Maireana trichoptera, commonly known as mallee bluebush, pink-seeded bluebush or downy bluebush, or spike bluebush, is a species of flowering plant in the family Amaranthaceae, native to all mainland states and territories of Australia except Queensland. It is an erect perennial shrub with white, woolly branches, fleshy semiterete leaves, white bisexual flowers arranged singly, and a hairy fruiting perianth with a thin, horizontal wing.

==Description==
Maireana trichoptera is an erect, perennial shrub that typically grows up to 50 cm high, with woolly hairy branches. The leaves are fleshy, semiterete or narrowly club-shaped, 5-12 mm long and covered with fine, soft hairs. The flowers are bisexual and arranged singly, sometimes crowded in spikes at the ends of branches. The fruiting perianth is about 10–12 mm long and mostly covered with soft hairs on most of the upper surface, with a tube about 4 mm high, constricted in the middle, the lower half expanded into a fleshy, hollow stalk enclosing the receptacle. The wing is thin, about 10 mm in diameter and covered with soft hairs, and has a single slit.

==Taxonomy==
This species was first formally described in 1923 by John McConnell Black, who gave it the name Kochia excavata var. trichoptera in Transactions and proceedings of the Royal Society of South Australia. In 1975, Paul Graham Wilson transferred the species to the genus, Maireana as Maireana trichoptera in the journal Nuytsia. The specific epithet (trichoptera) means 'hair-winged', referring to a ridge on the perianth tube.

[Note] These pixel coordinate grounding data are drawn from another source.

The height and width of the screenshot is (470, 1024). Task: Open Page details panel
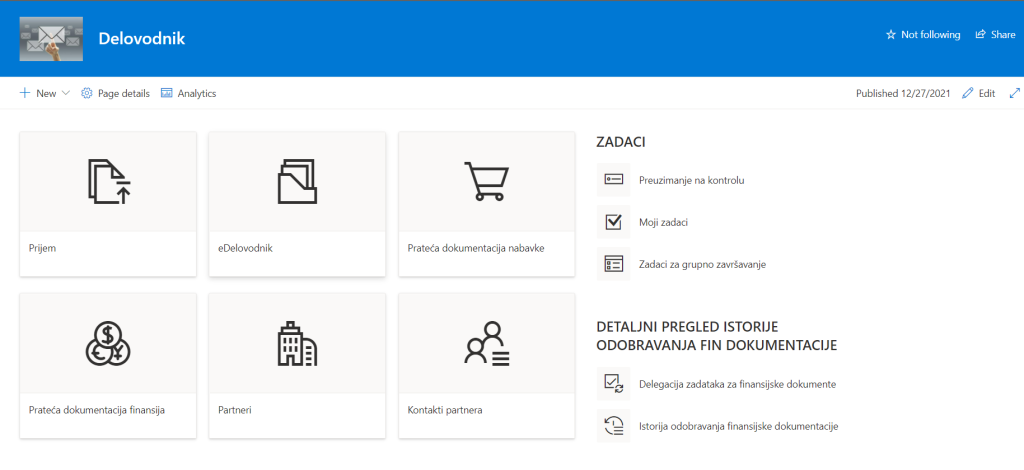(115, 93)
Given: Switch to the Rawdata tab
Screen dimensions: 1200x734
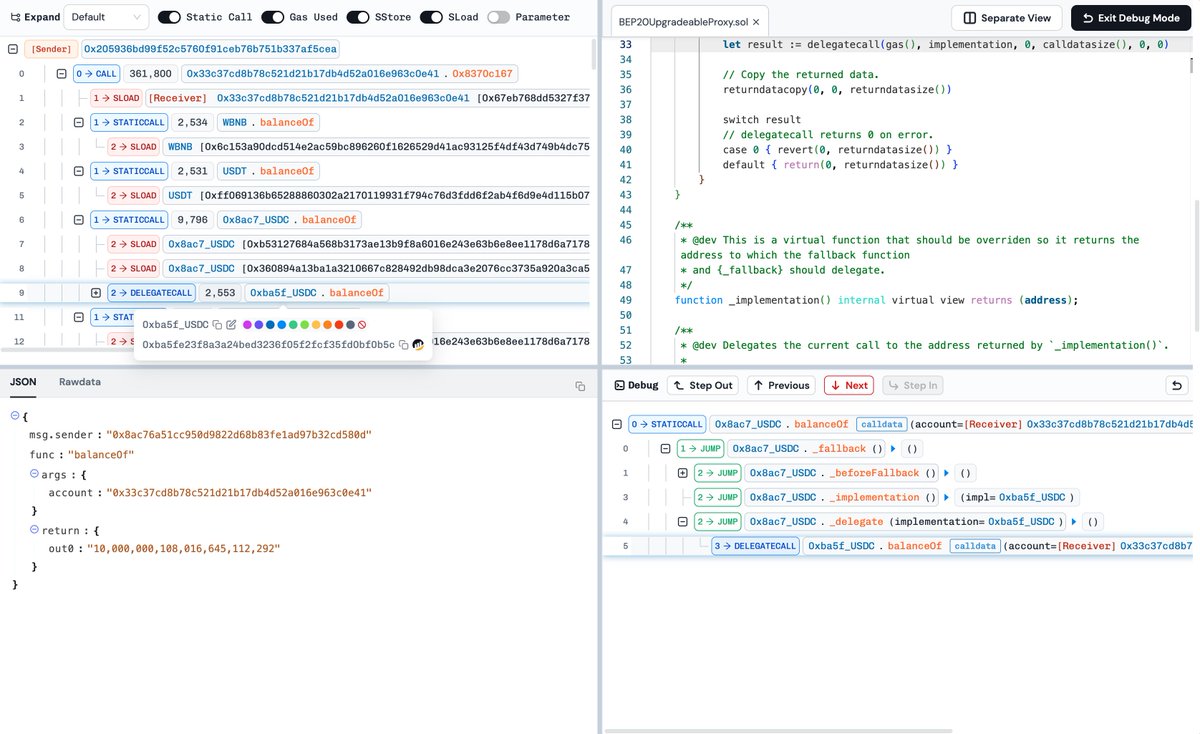Looking at the screenshot, I should click(x=80, y=382).
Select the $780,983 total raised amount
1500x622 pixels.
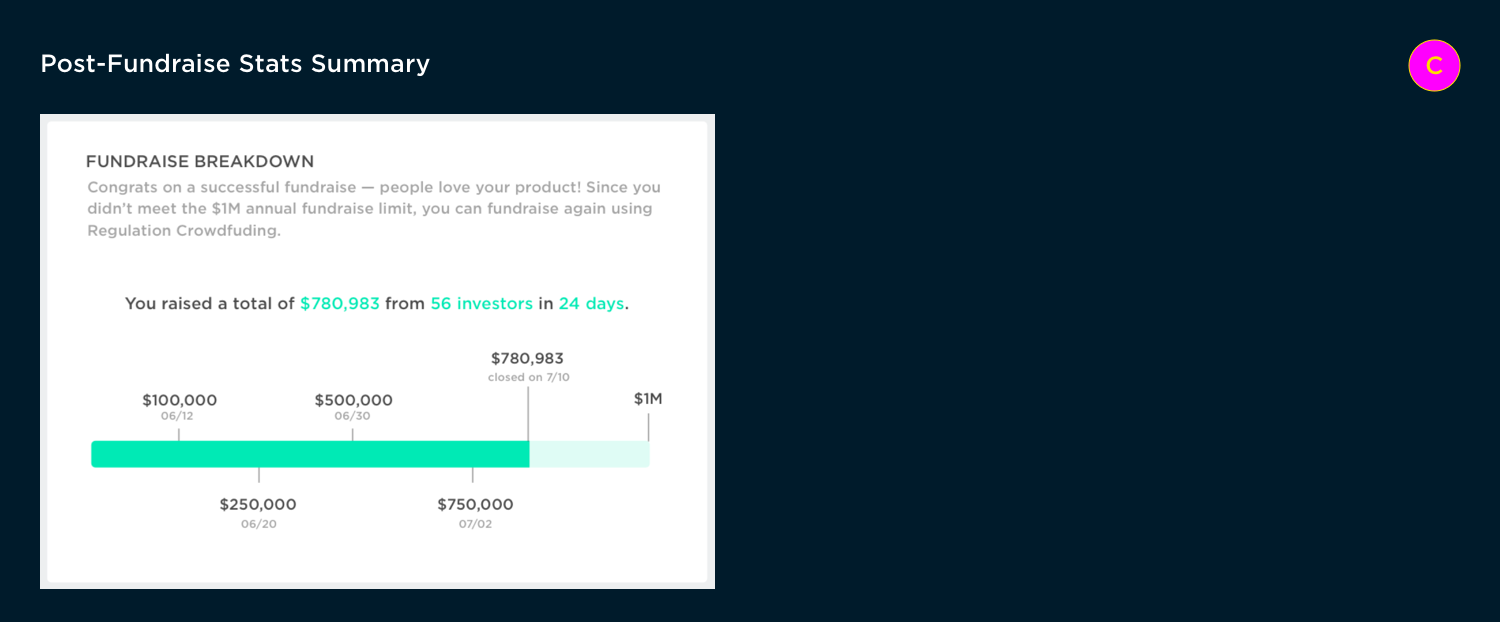(x=340, y=303)
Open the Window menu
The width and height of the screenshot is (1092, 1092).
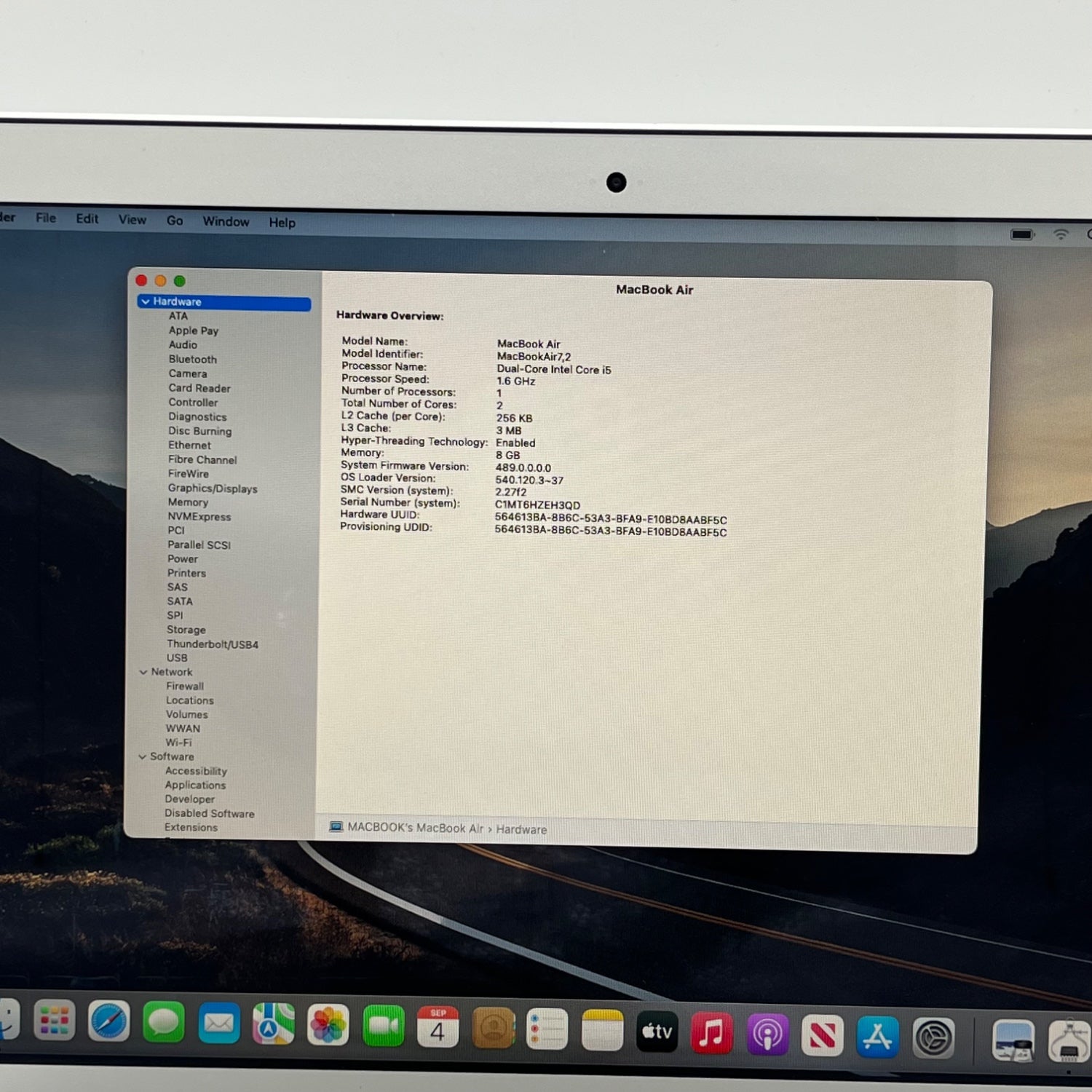coord(226,221)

==Distribution and habitat==
Maireana trichoptera is widespread in western New South Wales, western Victoria, South Australia, temperate Western Australia and the southern part of the Northern Territory. In New South Wales it is widespread usually on lighter soils in the west of that state, in Victoria it is found on deep sand or on heavier loamy soils with belah (Casuarina pauper), and in the Northern Territory it occurs on gravelly rises, low hills and breakaways.